For each of the pill conditions, nicotine or placebo patches were applied to the upper back at the start of fMRI visits (separated by 2.9 ± 1.7 days). The patch was worn for the duration of each 9-hour neuroimaging visit. Pharmacokinetic data indicate that plasma nicotine concentrations reach a peak within 2 to 4 hours after patch application, remain relatively stable for the next 4 to 6 hours, and then gradually decrease beginning ~8 to 10 hours after application (86). Hence, data collection occurred within a 2- to 9-hour postpatch window associated with steady plasma nicotine levels. All nonsmokers were administered 7-mg nicotine patches. For smokers, a multiple dosing strategy was used to match daily nicotine intake: 21 mg (10 to 15 cigarettes/day; n = 11), 28 mg (16 to 20 cigarettes/day; n = 9), 35 mg (21 to 25 cigarettes/day; n = 1), and 42 mg (>25 cigarettes/day; n = 3).

Overnight abstinence was required on neuroimaging days. Smokers were instructed to have their last cigarette 12 hours before their scheduled arrival. All participants were instructed to abstain from alcohol for 24 hours and to moderate caffeine intake for 12 hours. Upon arrival, all participants were tested for recent drug and alcohol use and for expired carbon monoxide (CO) levels. A CO guideline of less than 15 parts per million (ppm) was used to verify smoking abstinence. Indicative of compliance, smokers’ CO levels were lower at neuroimaging visits (7.1 ± 2.6 ppm) in comparison to the orientation and neurocognitive visits that did not require abstinence [18.9 ± 8.9 ppm; t(23) = −8.2, P < 0.001]. Nonsmokers’ CO levels did not differ between these visits (abstinence required, 1.9 ± 0.3 ppm; not required, 1.8 ± 0.4 ppm; P = 0.2).

Self-report measures

We assessed clinically relevant constructs (addiction severity, tobacco craving, affect, and anhedonia) using previously validated and commonly used self-report instruments. In the context of cigarette smoking, addiction severity is typically quantified with the six-item FTND (87). FTND scores are highly heritable (88) and routinely used as a primary phenotype in studies linking smoking behaviors with nAChR and other genetic variants (89). Hence, we conceptualized FTND scores (range, 1 to 10) collected during the orientation visit as a trait-level measure of nicotine addiction severity.
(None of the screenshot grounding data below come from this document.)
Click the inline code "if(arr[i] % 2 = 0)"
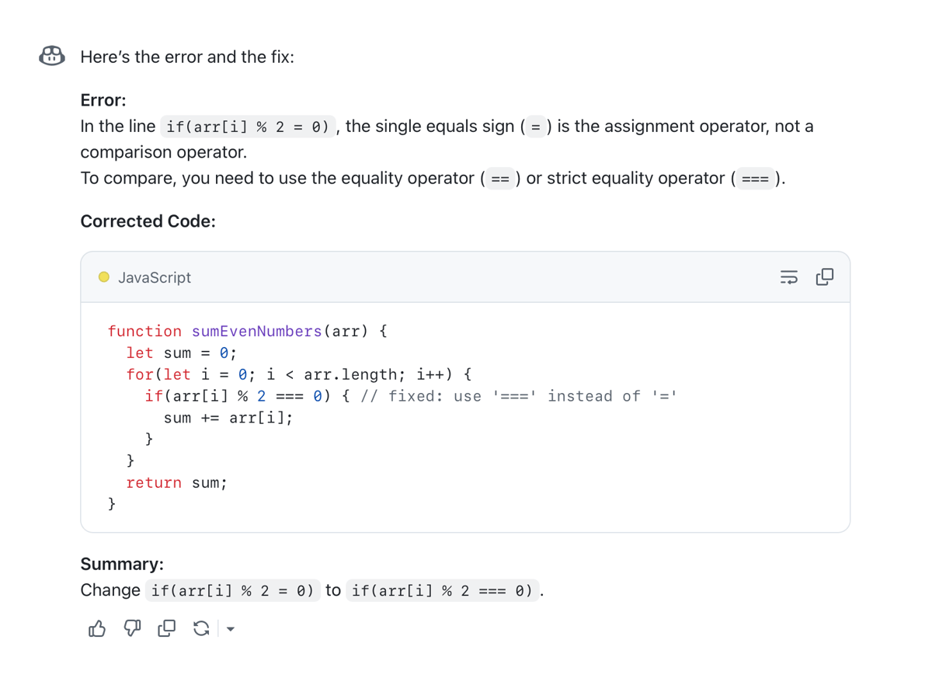The height and width of the screenshot is (678, 932). tap(249, 126)
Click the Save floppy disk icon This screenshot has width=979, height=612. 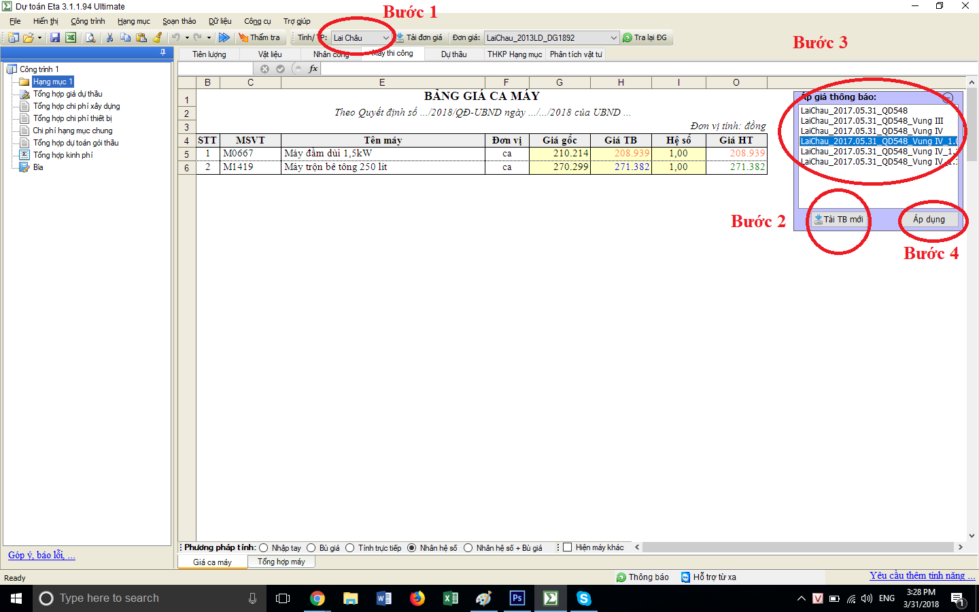(x=55, y=38)
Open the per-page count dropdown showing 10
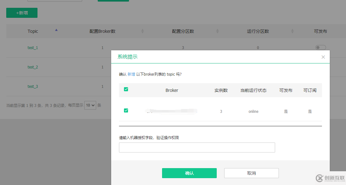The height and width of the screenshot is (185, 346). pos(90,105)
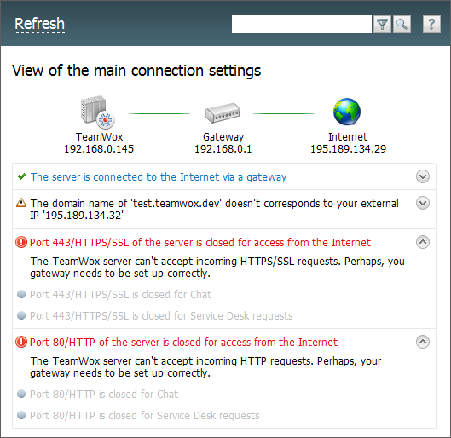The image size is (451, 438).
Task: Select 'Port 80/HTTP is closed for Service Desk requests'
Action: click(x=145, y=416)
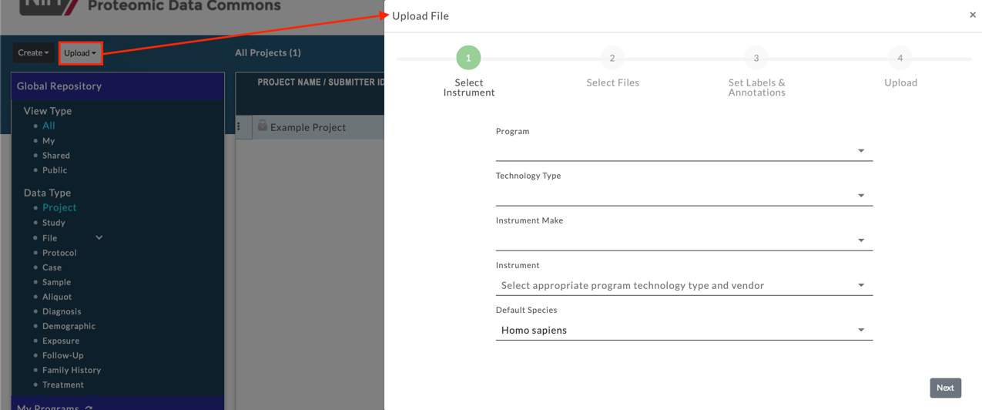Open the Upload dropdown menu
Image resolution: width=982 pixels, height=410 pixels.
click(80, 53)
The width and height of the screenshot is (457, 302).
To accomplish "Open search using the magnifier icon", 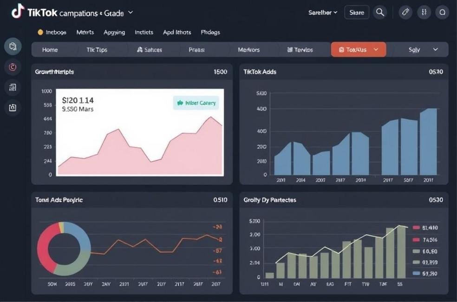I will pyautogui.click(x=380, y=12).
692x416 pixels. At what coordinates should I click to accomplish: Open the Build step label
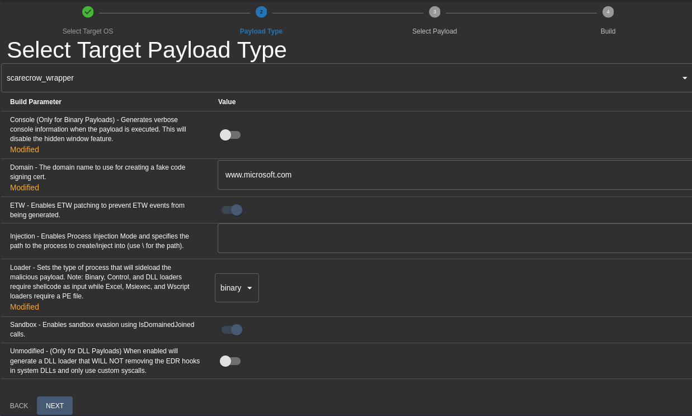click(608, 31)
Additionally, smoker’s tobacco cravings were assessed each neuroimaging visit with the 12-item, short form of the TCQ (90). TCQ items were rated on a seven-point scale (strongly disagree to strongly agree) and yielded a total score (range, 12 to 84) and four subscale scores (emotionality, expectancy, compulsivity, and purposefulness). We focused on the TCQ total score that we conceptualized as a state-level measure of nicotine withdrawal status. All participants also completed instruments to assess affect and anhedonia at each neuroimaging visit. Specifically, participants completed the PANAS (91), which is composed of two 10-item scales assessing positive affect (active, alert, attentive, determined, enthusiastic, excited, inspired, interested, proud, and strong) and negative affect (afraid, ashamed, distressed, guilty, hostile, irritable, jittery, nervous, scared, and upset). PANAS items were rated on a five-point scale (not at all/very little to extremely) yielding positive and negative affect scores with a possible range from 10 to 50. Participants also completed the RSAS (92, 93), which is a 40-item true-false questionnaire that measures pleasure (or lack thereof) derived from interpersonal sources (94). RSAS items are dichotomously scored, and total scores range from 0 to 40 such that higher values indicate greater levels of anhedonia. Elevated social anhedonia is common among individuals diagnosed with depression and schizophrenia (94), two neuropsychiatric conditions linked with aberrant habenula function (57, 9598) and in which smokers are overrepresented (99101). The TCQ (smokers only), PANAS, and RSAS were collected each neuroimaging visit ~1.5 hours after completion of the performance feedback task.

Performance feedback task

At each neuroimaging visit, participants performed a positive and negative performance feedback task, called the motion prediction task, previously shown to differentially activate the habenula, ACC, insula, and ventral striatum (45). The participants’ objective was to predict which of two moving balls, starting from different locations and traveling at different speeds, would be the first to reach a finish line after viewing a brief clip of the balls’ motion (Fig. 1B). Each trial began with a variable fixation interval (3500 to 4500 ms), which was followed by the appearance of the finish line (500 ms) to signify an upcoming motion event. Participants then viewed a short sequence (1400 ms) of the two balls traveling at different speeds from different starting locations on the left side of the screen toward the finish line on the right side of the screen. Still far from the finish line, the balls disappeared, and the question “Which ball?” was presented (1350 ms). Participants indicated their prediction/decision via a right-handed button press with either the index (ball 1) or middle finger (ball 2) during this response window. After a fixed delay (750 ms), performance feedback (emojis) about the correctness of the participants’ prediction was presented (1000 ms).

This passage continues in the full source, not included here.